EXERCISE DESCRIPTION: From the records below, transcribe only the lines running from the one with "The image size is (1445, 822)." through the one with "You are a computer-use". Keep both of those end lines.
===== THE INPUT
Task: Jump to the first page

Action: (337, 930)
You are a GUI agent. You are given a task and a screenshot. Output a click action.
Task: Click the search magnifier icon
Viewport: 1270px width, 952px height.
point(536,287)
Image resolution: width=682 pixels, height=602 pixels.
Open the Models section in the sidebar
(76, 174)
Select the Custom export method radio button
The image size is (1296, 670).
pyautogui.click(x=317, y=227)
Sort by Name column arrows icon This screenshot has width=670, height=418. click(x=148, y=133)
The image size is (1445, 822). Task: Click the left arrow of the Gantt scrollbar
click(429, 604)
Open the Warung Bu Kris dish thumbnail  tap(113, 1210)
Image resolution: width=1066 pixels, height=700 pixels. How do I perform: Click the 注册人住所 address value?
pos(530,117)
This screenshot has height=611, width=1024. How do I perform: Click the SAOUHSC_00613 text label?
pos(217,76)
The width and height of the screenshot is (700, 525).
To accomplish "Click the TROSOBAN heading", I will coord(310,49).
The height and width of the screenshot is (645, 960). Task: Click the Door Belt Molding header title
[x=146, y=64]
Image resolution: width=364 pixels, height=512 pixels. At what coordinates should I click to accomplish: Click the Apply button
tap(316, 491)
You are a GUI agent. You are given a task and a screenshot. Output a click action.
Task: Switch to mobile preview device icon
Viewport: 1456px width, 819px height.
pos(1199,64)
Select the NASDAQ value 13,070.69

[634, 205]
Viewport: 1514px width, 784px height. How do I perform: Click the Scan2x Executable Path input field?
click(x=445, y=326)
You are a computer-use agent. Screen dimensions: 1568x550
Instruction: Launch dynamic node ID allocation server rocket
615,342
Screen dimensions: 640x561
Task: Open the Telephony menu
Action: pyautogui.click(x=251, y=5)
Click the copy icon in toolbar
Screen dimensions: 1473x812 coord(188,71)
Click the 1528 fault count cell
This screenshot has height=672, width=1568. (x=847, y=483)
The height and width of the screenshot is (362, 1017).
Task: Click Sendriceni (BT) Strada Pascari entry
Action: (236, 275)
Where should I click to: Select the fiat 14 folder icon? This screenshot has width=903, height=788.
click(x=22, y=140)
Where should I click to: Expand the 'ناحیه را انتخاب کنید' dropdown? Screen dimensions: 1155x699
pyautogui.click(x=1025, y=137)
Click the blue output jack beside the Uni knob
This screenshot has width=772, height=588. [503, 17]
==========
RESPONSE TO THE TASK:
The image size is (1445, 822). Task: Click the left arrow of the Gantt scrollbar
click(429, 604)
Open the Warung Bu Kris dish thumbnail  tap(113, 1210)
Image resolution: width=1066 pixels, height=700 pixels. How do I perform: Click the 注册人住所 address value?
pos(530,117)
This screenshot has height=611, width=1024. How do I perform: Click the SAOUHSC_00613 text label?
pos(217,76)
The width and height of the screenshot is (700, 525).
To accomplish "Click the TROSOBAN heading", I will coord(310,49).
The height and width of the screenshot is (645, 960). Task: Click the Door Belt Molding header title
[x=146, y=64]
Image resolution: width=364 pixels, height=512 pixels. At what coordinates should I click to accomplish: Click the Apply button
tap(316, 491)
You are a GUI agent. You are given a task and a screenshot. Output a click action.
Task: Switch to mobile preview device icon
Viewport: 1456px width, 819px height.
pos(1199,64)
Select the NASDAQ value 13,070.69

[634, 205]
Viewport: 1514px width, 784px height. How do I perform: Click the Scan2x Executable Path input field?
click(x=445, y=326)
You are a computer-use agent. Screen dimensions: 1568x550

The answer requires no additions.